*TASK ITEM*: Drop every picture and give the entries back exactly.

Collected data entries:
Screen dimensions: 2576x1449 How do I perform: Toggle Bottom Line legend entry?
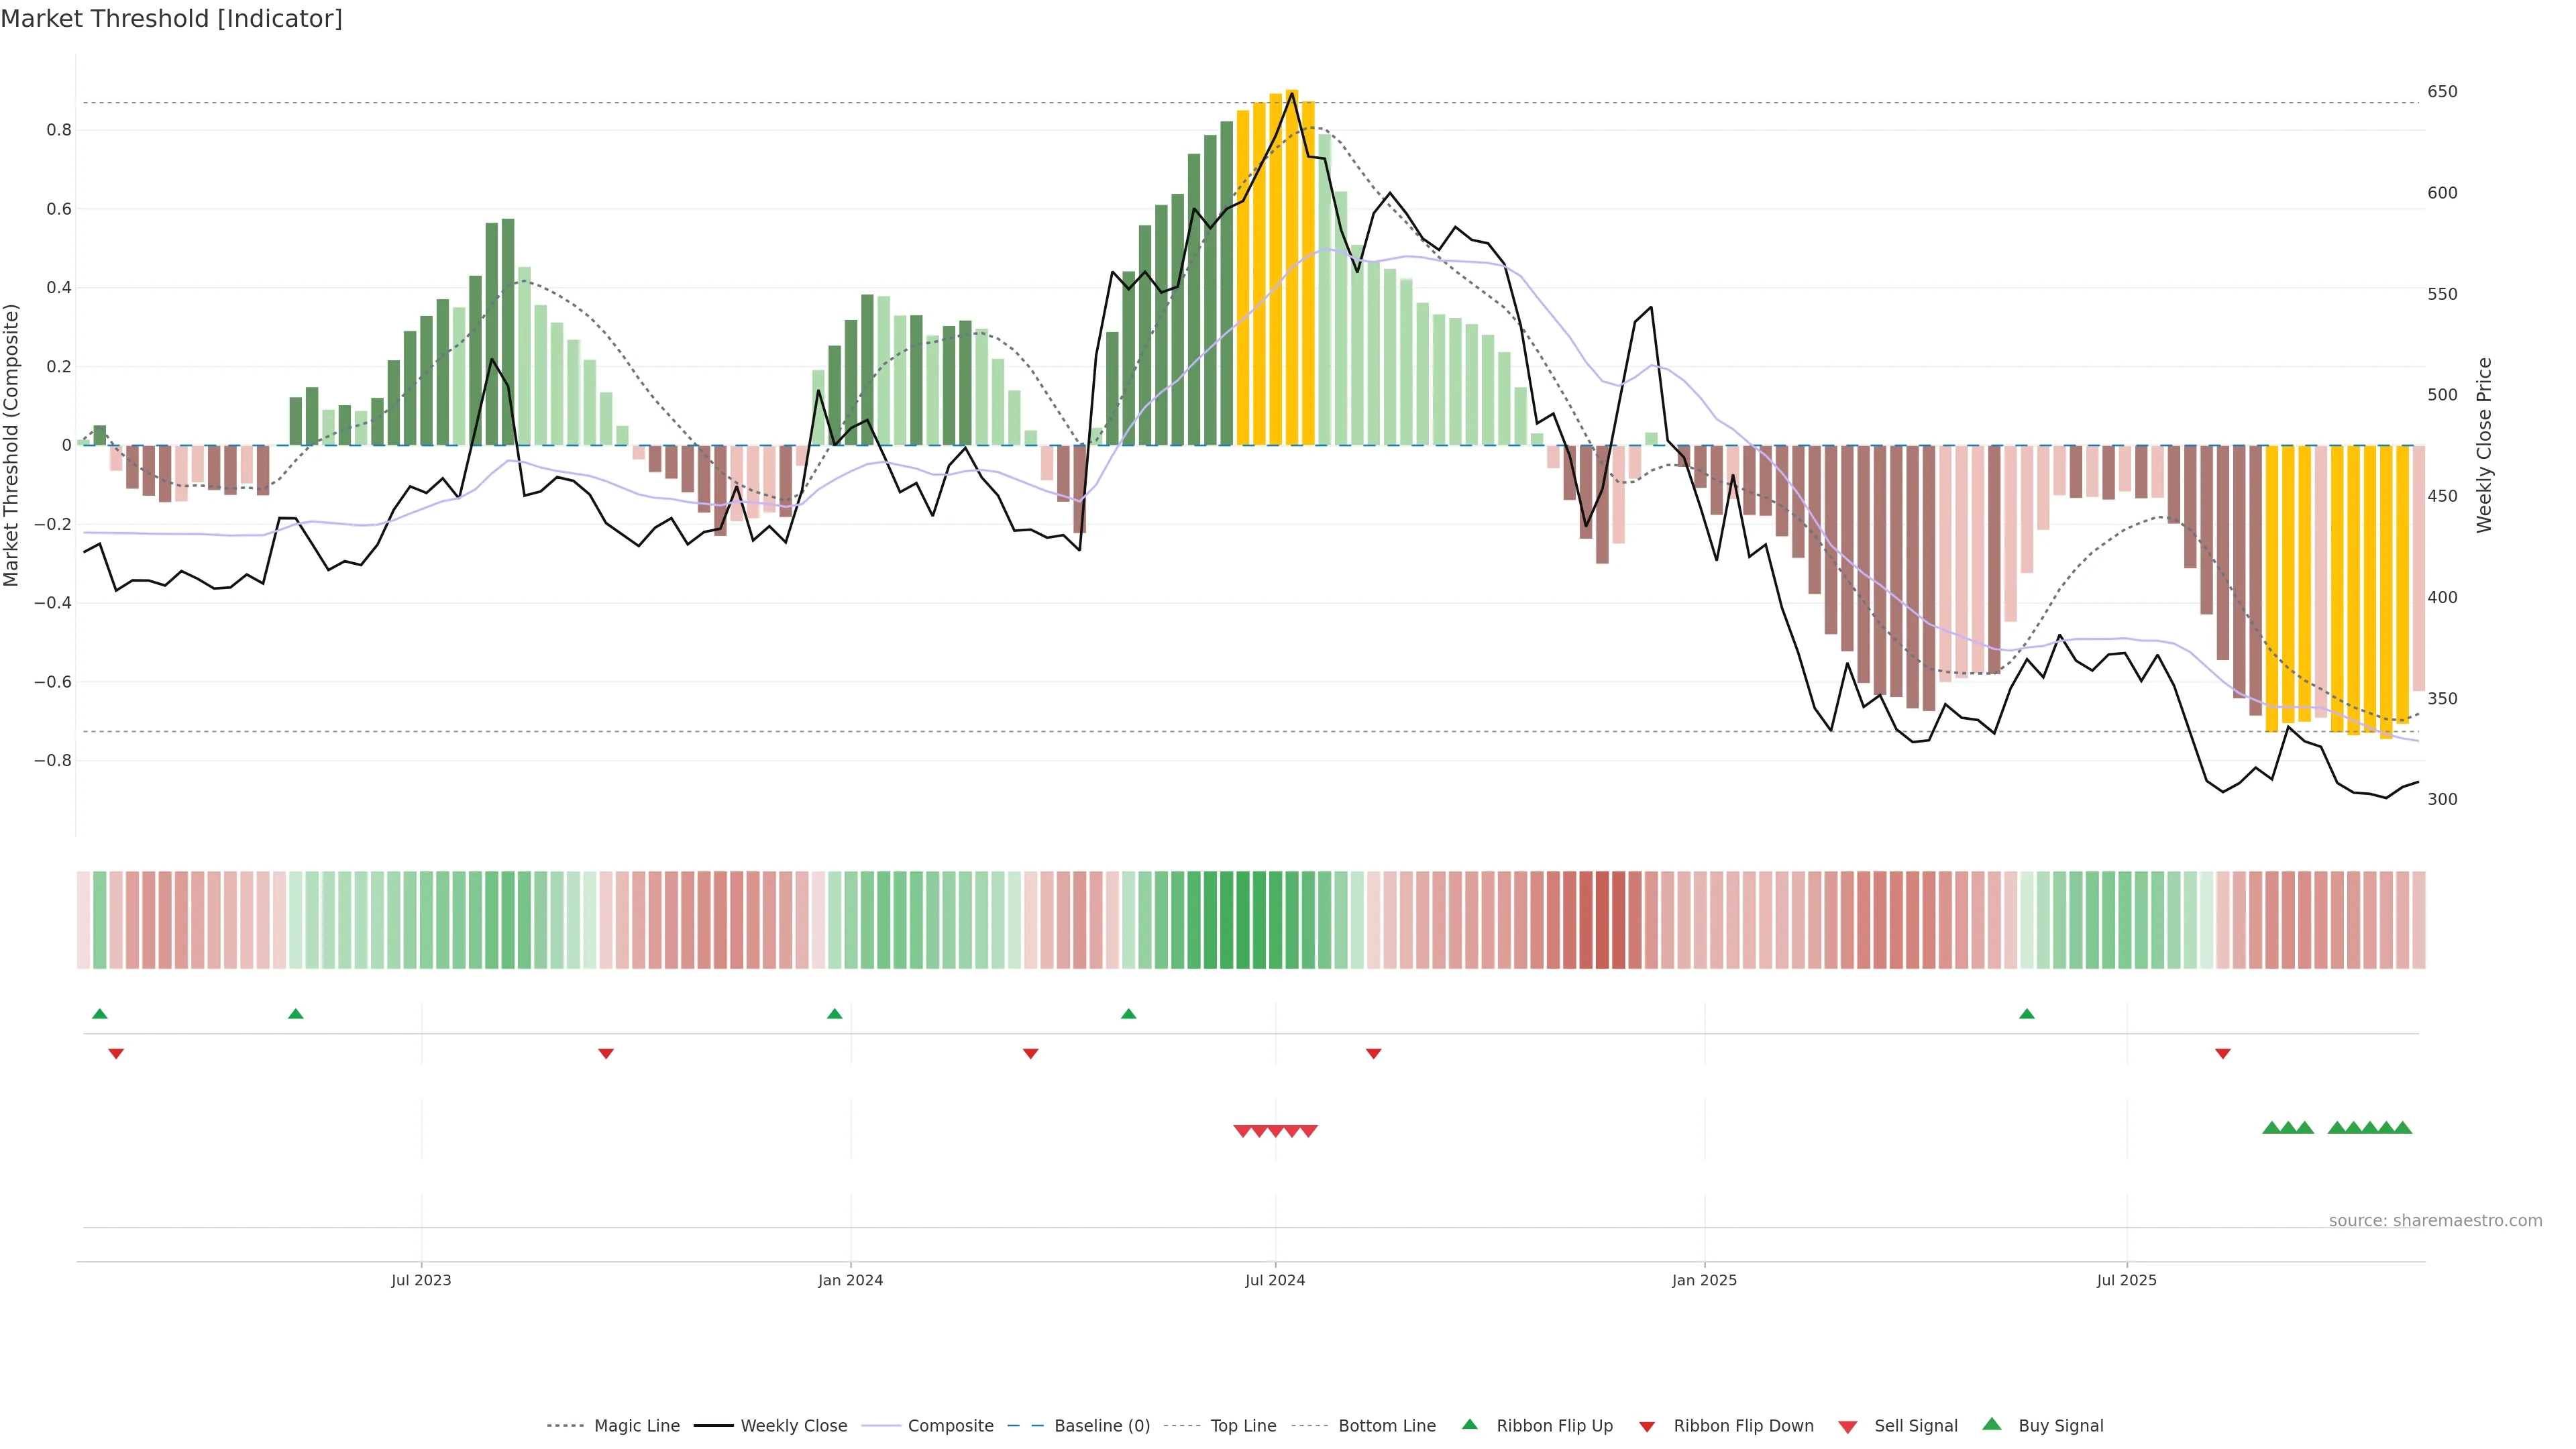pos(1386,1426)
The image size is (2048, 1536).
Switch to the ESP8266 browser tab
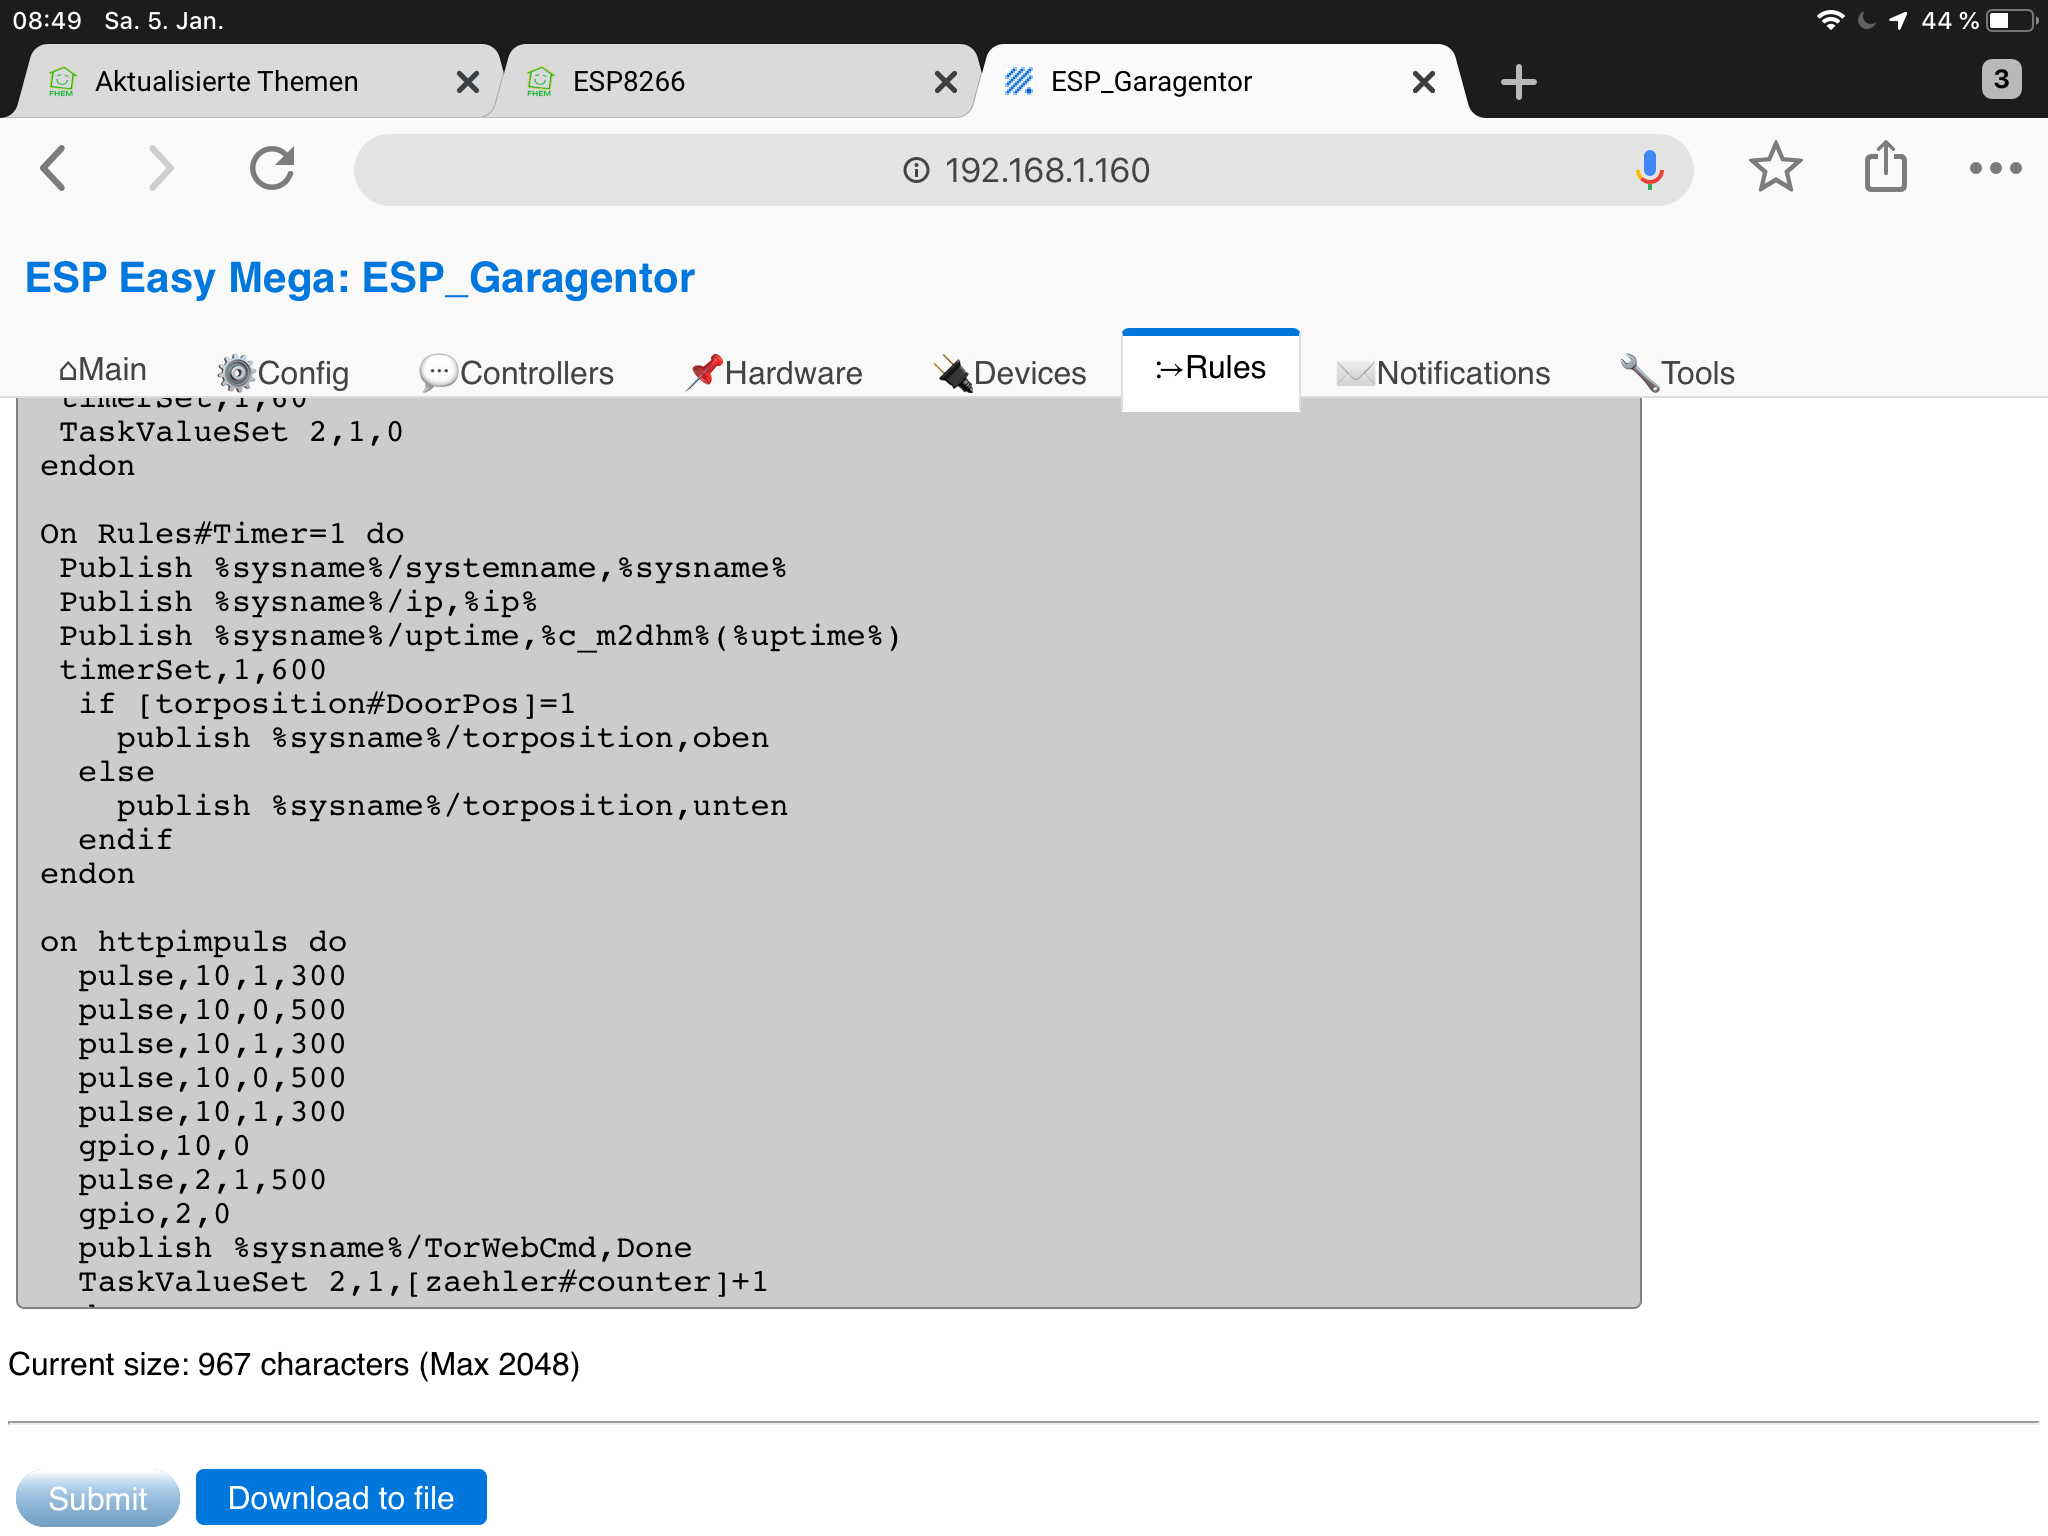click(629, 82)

*RESULT OF THE TASK*:
Screen dimensions: 2576x1449 How do I perform: Toggle Bottom Line legend entry?
pos(1386,1426)
The image size is (2048, 1536).
Switch to the ESP8266 browser tab
click(629, 82)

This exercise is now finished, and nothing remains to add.